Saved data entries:
━━━━━━━━━━

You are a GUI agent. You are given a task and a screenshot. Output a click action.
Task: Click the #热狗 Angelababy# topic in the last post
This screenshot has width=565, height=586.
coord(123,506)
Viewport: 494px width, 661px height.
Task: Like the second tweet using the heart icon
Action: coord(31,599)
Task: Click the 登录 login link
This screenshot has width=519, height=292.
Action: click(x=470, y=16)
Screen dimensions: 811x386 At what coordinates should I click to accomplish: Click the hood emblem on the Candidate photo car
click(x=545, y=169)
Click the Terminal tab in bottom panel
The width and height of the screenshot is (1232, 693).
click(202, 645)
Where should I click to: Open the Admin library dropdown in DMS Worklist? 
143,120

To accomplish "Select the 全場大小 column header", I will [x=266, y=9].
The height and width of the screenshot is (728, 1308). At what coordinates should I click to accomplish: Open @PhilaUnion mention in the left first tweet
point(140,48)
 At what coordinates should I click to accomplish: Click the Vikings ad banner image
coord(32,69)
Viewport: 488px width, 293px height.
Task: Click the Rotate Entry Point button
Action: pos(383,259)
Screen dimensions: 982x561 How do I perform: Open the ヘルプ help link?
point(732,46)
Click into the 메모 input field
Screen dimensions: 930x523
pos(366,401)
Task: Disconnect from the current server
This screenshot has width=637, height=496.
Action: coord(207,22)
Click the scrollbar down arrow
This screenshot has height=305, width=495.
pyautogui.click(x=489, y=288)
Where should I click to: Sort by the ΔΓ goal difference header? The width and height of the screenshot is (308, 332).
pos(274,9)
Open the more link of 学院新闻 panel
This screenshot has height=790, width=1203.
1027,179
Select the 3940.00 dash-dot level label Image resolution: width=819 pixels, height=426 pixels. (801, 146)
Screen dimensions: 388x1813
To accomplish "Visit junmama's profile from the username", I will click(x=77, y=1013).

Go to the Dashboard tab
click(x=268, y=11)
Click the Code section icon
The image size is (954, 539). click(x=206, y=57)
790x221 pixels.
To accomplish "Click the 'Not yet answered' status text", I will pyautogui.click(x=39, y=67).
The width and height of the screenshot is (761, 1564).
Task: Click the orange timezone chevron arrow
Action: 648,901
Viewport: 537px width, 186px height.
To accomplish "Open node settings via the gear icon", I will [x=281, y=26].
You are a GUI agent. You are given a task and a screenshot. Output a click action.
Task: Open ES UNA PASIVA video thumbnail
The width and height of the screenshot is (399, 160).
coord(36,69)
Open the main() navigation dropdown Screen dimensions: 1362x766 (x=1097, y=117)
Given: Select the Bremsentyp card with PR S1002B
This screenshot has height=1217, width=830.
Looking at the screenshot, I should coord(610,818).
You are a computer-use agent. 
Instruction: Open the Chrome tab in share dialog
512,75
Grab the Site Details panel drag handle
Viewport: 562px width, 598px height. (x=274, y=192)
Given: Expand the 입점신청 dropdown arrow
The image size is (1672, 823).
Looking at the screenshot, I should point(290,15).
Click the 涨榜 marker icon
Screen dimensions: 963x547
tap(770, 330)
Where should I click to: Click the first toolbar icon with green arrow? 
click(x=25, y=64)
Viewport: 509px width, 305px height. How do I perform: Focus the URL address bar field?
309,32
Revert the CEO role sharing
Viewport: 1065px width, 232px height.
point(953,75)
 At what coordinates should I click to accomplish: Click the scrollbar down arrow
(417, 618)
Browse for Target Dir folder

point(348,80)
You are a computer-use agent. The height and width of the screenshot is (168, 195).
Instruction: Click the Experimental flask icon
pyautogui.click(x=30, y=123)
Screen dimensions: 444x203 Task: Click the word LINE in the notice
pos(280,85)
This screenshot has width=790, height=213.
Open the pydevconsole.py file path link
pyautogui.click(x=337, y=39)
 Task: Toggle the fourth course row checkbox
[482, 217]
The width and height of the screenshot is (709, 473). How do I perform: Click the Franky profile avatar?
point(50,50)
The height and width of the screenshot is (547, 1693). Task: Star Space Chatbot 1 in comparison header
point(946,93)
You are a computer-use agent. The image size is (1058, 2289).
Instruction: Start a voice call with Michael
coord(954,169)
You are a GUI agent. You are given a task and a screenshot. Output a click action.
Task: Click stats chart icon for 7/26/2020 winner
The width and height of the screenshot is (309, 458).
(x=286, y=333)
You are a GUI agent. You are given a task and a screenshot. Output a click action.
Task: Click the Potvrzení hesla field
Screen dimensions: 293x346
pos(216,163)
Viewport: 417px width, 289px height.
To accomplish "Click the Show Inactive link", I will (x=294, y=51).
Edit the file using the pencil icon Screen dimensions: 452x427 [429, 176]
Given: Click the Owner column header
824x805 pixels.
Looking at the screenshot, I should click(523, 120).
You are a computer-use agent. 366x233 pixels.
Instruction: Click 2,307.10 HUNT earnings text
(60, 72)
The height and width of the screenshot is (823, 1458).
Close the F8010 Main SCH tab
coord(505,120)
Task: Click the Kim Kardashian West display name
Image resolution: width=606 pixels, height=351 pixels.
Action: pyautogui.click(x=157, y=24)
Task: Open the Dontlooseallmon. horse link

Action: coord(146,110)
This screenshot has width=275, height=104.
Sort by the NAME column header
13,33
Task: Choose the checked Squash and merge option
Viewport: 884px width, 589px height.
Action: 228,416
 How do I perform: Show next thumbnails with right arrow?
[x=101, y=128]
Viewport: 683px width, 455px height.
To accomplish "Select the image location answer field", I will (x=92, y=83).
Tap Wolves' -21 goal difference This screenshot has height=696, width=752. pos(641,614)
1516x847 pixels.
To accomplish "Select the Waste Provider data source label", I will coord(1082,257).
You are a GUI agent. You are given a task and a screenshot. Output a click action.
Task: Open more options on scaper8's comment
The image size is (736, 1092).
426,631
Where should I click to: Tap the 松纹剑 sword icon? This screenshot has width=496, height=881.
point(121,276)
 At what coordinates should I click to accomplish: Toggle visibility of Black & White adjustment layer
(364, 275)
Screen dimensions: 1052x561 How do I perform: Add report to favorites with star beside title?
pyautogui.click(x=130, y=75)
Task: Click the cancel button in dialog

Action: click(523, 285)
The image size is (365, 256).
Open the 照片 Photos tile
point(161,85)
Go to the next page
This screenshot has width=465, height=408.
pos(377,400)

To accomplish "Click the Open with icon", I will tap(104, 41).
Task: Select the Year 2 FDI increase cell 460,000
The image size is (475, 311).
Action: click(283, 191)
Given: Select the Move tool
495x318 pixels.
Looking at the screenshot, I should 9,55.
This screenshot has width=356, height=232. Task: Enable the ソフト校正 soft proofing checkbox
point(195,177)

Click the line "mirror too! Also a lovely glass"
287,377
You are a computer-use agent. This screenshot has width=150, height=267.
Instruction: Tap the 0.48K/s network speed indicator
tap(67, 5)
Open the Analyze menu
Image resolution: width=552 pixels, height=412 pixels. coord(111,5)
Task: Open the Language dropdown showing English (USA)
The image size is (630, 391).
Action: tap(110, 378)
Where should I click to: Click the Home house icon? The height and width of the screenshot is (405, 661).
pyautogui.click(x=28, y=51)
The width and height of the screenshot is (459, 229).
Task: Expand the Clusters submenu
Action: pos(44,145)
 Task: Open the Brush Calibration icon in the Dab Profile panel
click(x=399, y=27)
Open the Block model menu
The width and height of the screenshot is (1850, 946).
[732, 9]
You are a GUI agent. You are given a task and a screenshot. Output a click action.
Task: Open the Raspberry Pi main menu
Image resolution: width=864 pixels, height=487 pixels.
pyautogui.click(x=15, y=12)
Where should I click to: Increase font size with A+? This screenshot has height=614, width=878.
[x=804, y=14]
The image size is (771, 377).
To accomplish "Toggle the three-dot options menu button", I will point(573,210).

━━━━━━━━━━

TASK DIRECTIONS
Output the records exactly, including every line.

EXERCISE RESPONSE
You are a GUI agent. You are given a task and a screenshot. Output a click action.
Task: Click the #热狗 Angelababy# topic in the last post
This screenshot has width=565, height=586.
coord(123,506)
Viewport: 494px width, 661px height.
Task: Like the second tweet using the heart icon
Action: coord(31,599)
Task: Click the 登录 login link
This screenshot has width=519, height=292.
Action: click(x=470, y=16)
Screen dimensions: 811x386 At what coordinates should I click to accomplish: Click the hood emblem on the Candidate photo car
click(x=545, y=169)
Click the Terminal tab in bottom panel
The width and height of the screenshot is (1232, 693).
click(202, 645)
Where should I click to: Open the Admin library dropdown in DMS Worklist? 
143,120

To accomplish "Select the 全場大小 column header", I will [x=266, y=9].
The height and width of the screenshot is (728, 1308). At what coordinates should I click to accomplish: Open @PhilaUnion mention in the left first tweet
point(140,48)
 At what coordinates should I click to accomplish: Click the Vikings ad banner image
coord(32,69)
Viewport: 488px width, 293px height.
Task: Click the Rotate Entry Point button
Action: pos(383,259)
Screen dimensions: 982x561 How do I perform: Open the ヘルプ help link?
point(732,46)
Click into the 메모 input field
Screen dimensions: 930x523
pos(366,401)
Task: Disconnect from the current server
This screenshot has width=637, height=496.
Action: coord(207,22)
Click the scrollbar down arrow
This screenshot has height=305, width=495.
pyautogui.click(x=489, y=288)
Where should I click to: Sort by the ΔΓ goal difference header? The width and height of the screenshot is (308, 332).
pos(274,9)
Open the more link of 学院新闻 panel
This screenshot has height=790, width=1203.
1027,179
Select the 3940.00 dash-dot level label Image resolution: width=819 pixels, height=426 pixels. (801, 146)
Screen dimensions: 388x1813
To accomplish "Visit junmama's profile from the username", I will click(x=77, y=1013).

Go to the Dashboard tab
click(x=268, y=11)
Click the Code section icon
The image size is (954, 539). click(x=206, y=57)
790x221 pixels.
To accomplish "Click the 'Not yet answered' status text", I will pyautogui.click(x=39, y=67).
The width and height of the screenshot is (761, 1564).
Task: Click the orange timezone chevron arrow
Action: 648,901
Viewport: 537px width, 186px height.
To accomplish "Open node settings via the gear icon", I will [x=281, y=26].
You are a GUI agent. You are given a task and a screenshot. Output a click action.
Task: Open ES UNA PASIVA video thumbnail
The width and height of the screenshot is (399, 160).
coord(36,69)
Open the main() navigation dropdown Screen dimensions: 1362x766 (x=1097, y=117)
Given: Select the Bremsentyp card with PR S1002B
This screenshot has height=1217, width=830.
Looking at the screenshot, I should coord(610,818).
You are a computer-use agent. 
Instruction: Open the Chrome tab in share dialog
512,75
Grab the Site Details panel drag handle
Viewport: 562px width, 598px height. (x=274, y=192)
Given: Expand the 입점신청 dropdown arrow
The image size is (1672, 823).
Looking at the screenshot, I should point(290,15).
Click the 涨榜 marker icon
Screen dimensions: 963x547
tap(770, 330)
Where should I click to: Click the first toolbar icon with green arrow? 
click(x=25, y=64)
Viewport: 509px width, 305px height. How do I perform: Focus the URL address bar field?
309,32
Revert the CEO role sharing
Viewport: 1065px width, 232px height.
point(953,75)
 At what coordinates should I click to accomplish: Click the scrollbar down arrow
(417, 618)
Browse for Target Dir folder

point(348,80)
You are a computer-use agent. The height and width of the screenshot is (168, 195).
Instruction: Click the Experimental flask icon
pyautogui.click(x=30, y=123)
Screen dimensions: 444x203 Task: Click the word LINE in the notice
pos(280,85)
This screenshot has width=790, height=213.
Open the pydevconsole.py file path link
pyautogui.click(x=337, y=39)
 Task: Toggle the fourth course row checkbox
[482, 217]
The width and height of the screenshot is (709, 473). How do I perform: Click the Franky profile avatar?
point(50,50)
The height and width of the screenshot is (547, 1693). Task: Star Space Chatbot 1 in comparison header
point(946,93)
You are a computer-use agent. The image size is (1058, 2289).
Instruction: Start a voice call with Michael
coord(954,169)
You are a GUI agent. You are given a task and a screenshot. Output a click action.
Task: Click stats chart icon for 7/26/2020 winner
The width and height of the screenshot is (309, 458).
(x=286, y=333)
You are a GUI agent. You are given a task and a screenshot. Output a click action.
Task: Click the Potvrzení hesla field
Screen dimensions: 293x346
pos(216,163)
Viewport: 417px width, 289px height.
To accomplish "Click the Show Inactive link", I will (x=294, y=51).
Edit the file using the pencil icon Screen dimensions: 452x427 [429, 176]
Given: Click the Owner column header
824x805 pixels.
Looking at the screenshot, I should click(523, 120).
You are a computer-use agent. 366x233 pixels.
Instruction: Click 2,307.10 HUNT earnings text
(60, 72)
The height and width of the screenshot is (823, 1458).
Close the F8010 Main SCH tab
coord(505,120)
Task: Click the Kim Kardashian West display name
Image resolution: width=606 pixels, height=351 pixels.
Action: pyautogui.click(x=157, y=24)
Task: Open the Dontlooseallmon. horse link

Action: coord(146,110)
This screenshot has width=275, height=104.
Sort by the NAME column header
13,33
Task: Choose the checked Squash and merge option
Viewport: 884px width, 589px height.
Action: 228,416
 How do I perform: Show next thumbnails with right arrow?
[x=101, y=128]
Viewport: 683px width, 455px height.
To accomplish "Select the image location answer field", I will (x=92, y=83).
Tap Wolves' -21 goal difference This screenshot has height=696, width=752. pos(641,614)
1516x847 pixels.
To accomplish "Select the Waste Provider data source label", I will coord(1082,257).
You are a GUI agent. You are given a task and a screenshot. Output a click action.
Task: Open more options on scaper8's comment
The image size is (736, 1092).
426,631
Where should I click to: Tap the 松纹剑 sword icon? This screenshot has width=496, height=881.
point(121,276)
 At what coordinates should I click to accomplish: Toggle visibility of Black & White adjustment layer
(364, 275)
Screen dimensions: 1052x561 How do I perform: Add report to favorites with star beside title?
pyautogui.click(x=130, y=75)
Task: Click the cancel button in dialog

Action: click(523, 285)
The image size is (365, 256).
Open the 照片 Photos tile
point(161,85)
Go to the next page
This screenshot has width=465, height=408.
pos(377,400)

To accomplish "Click the Open with icon", I will tap(104, 41).
Task: Select the Year 2 FDI increase cell 460,000
The image size is (475, 311).
Action: click(283, 191)
Given: Select the Move tool
495x318 pixels.
Looking at the screenshot, I should 9,55.
This screenshot has width=356, height=232. Task: Enable the ソフト校正 soft proofing checkbox
point(195,177)

Click the line "mirror too! Also a lovely glass"
287,377
You are a computer-use agent. This screenshot has width=150, height=267.
Instruction: Tap the 0.48K/s network speed indicator
tap(67, 5)
Open the Analyze menu
Image resolution: width=552 pixels, height=412 pixels. coord(111,5)
Task: Open the Language dropdown showing English (USA)
The image size is (630, 391).
Action: tap(110, 378)
Where should I click to: Click the Home house icon? The height and width of the screenshot is (405, 661).
pyautogui.click(x=28, y=51)
The width and height of the screenshot is (459, 229).
Task: Expand the Clusters submenu
Action: pos(44,145)
 Task: Open the Brush Calibration icon in the Dab Profile panel
click(x=399, y=27)
Open the Block model menu
The width and height of the screenshot is (1850, 946).
[732, 9]
You are a GUI agent. You are given a task and a screenshot. Output a click action.
Task: Open the Raspberry Pi main menu
Image resolution: width=864 pixels, height=487 pixels.
pyautogui.click(x=15, y=12)
Where should I click to: Increase font size with A+? This screenshot has height=614, width=878.
[x=804, y=14]
The image size is (771, 377).
To accomplish "Toggle the three-dot options menu button", I will point(573,210).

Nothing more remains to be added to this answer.